HHJ Worster noted that while in an appropriate case a Court might be willing to find an unfair relationship on a factual basis which is not enough to engage the law of secret commissions, the general approach should be that set out by the High Court in Carney v NM Rothschild & Sons.[11] Namely, that where a free-standing cause of action is relied upon as giving rise to unfairness the elements of that cause of action must be established.[12]  It was in that context that the decision of HHJ Jarman KC in Johnson v FirstRand Bank Ltd was considered. HHJ Worster noted that there was also a rival analysis at circuit judge level in Jones v BMW Financial Services (GB) Ltd. However, without having heard submissions on it, his preliminary view was that “I find myself in agreement with the approach in Johnson.[13]

The decision also expresses the view that a dealer’s failure to put forward a range of finance options was “in essence” another way of alleging that the dealer failed to act in an impartial or disinterested manner. Although the point did not arise on the pleadings in Hurst, it was not a matter relevant to unfairness unless the Court could be satisfied that fiduciary duties to act in that way were owed.

Finally, the decision quotes key passages of evidence at trial in which the claimant accepted that even if the commission had been disclosed to him in terms it would probably have made no difference to his purchasing decision. HHJ Worster considered that the Deputy District Judge’s failure to make any reference to that evidence was an obvious illustration of his failure to take account of all relevant matters under s.140A(2) CCA.

Thus, as in Wrench, the case has been remitted to the County Court at Stoke for reconsideration of the residual issues of unfairness.

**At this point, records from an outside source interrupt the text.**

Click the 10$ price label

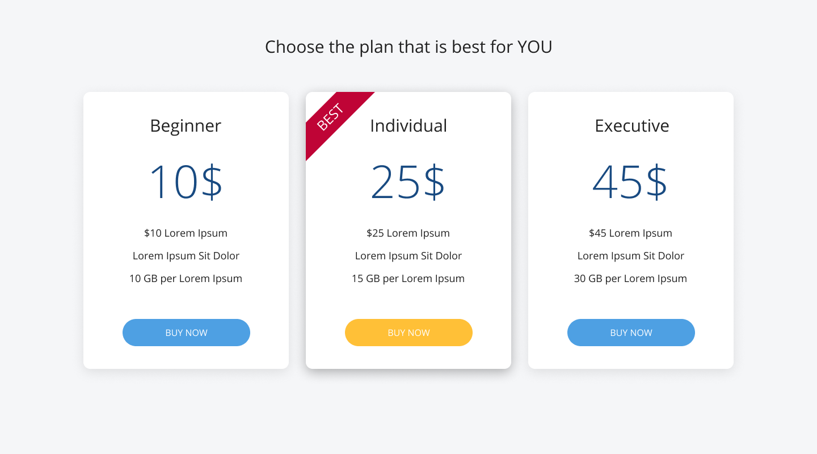click(x=186, y=183)
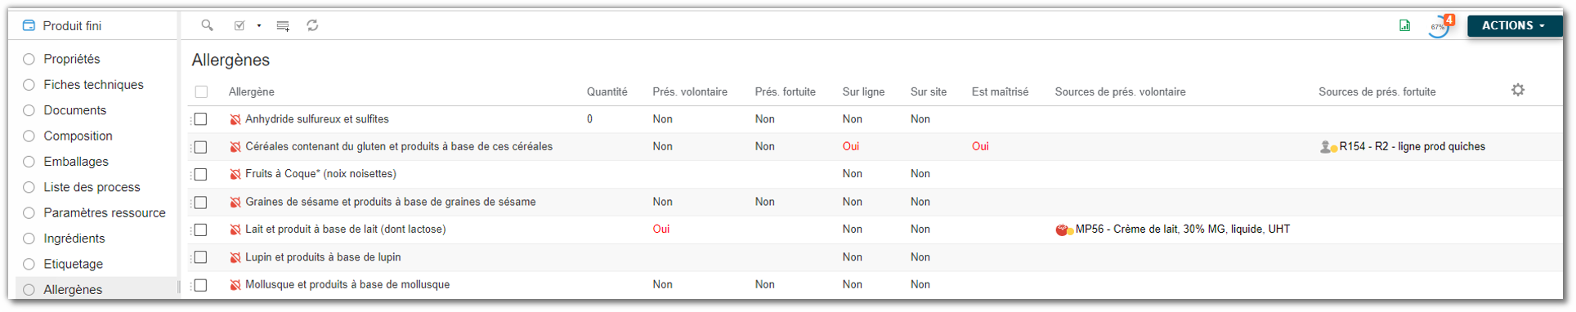Tick the checkbox for Lait et produit row
This screenshot has height=312, width=1576.
[x=201, y=230]
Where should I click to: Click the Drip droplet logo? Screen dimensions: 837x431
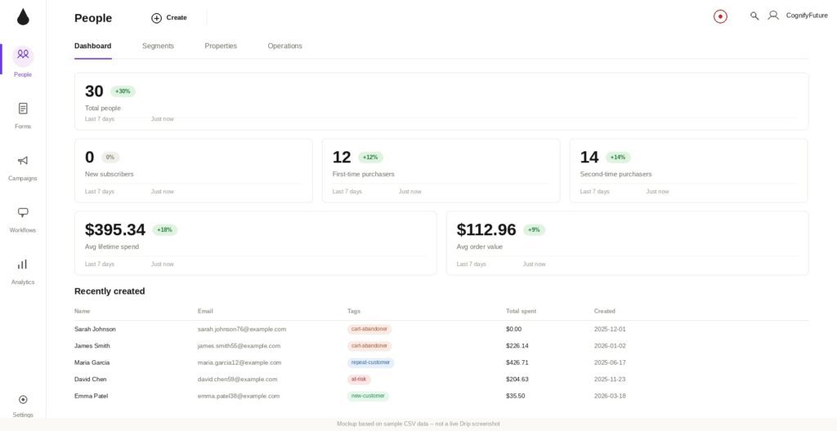click(x=23, y=17)
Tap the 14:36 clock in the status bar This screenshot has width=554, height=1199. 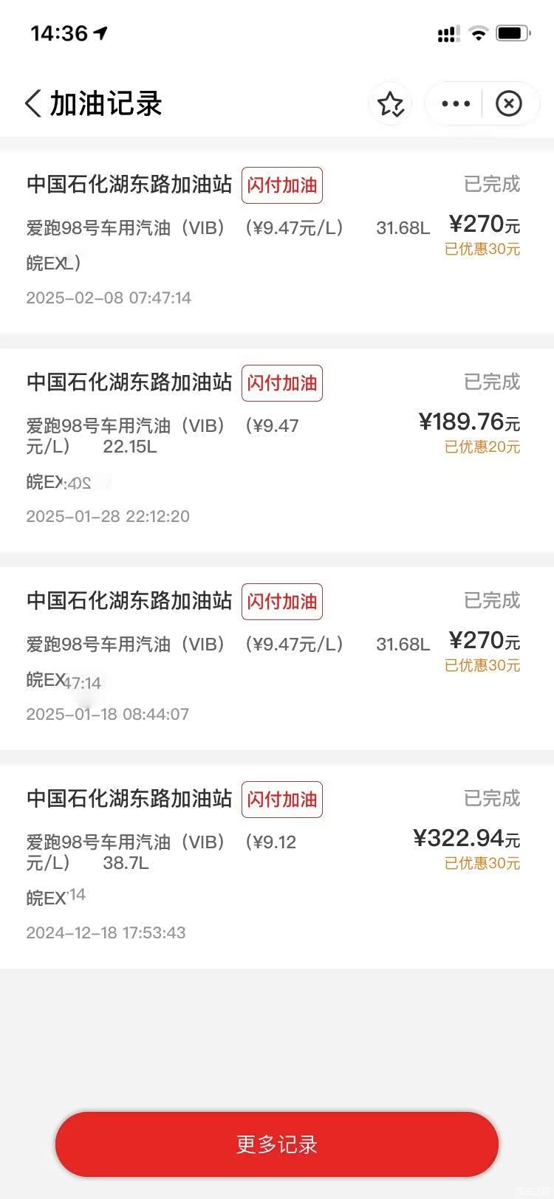click(59, 33)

These decisions illustrate the difficulties claimants are likely to face in arguing for obligations on motor dealers to act impartially and dishonestly in relation to finance. In the ordinary course dealers necessarily act in their own interests in arranging hire-purchase for their customers. For most individuals, it is the only means by which so substantial a transaction can proceed and cannot properly be separated out from the sales process itself. Further, an alternative pleading of unfairness on the same facts is unlikely to add anything further.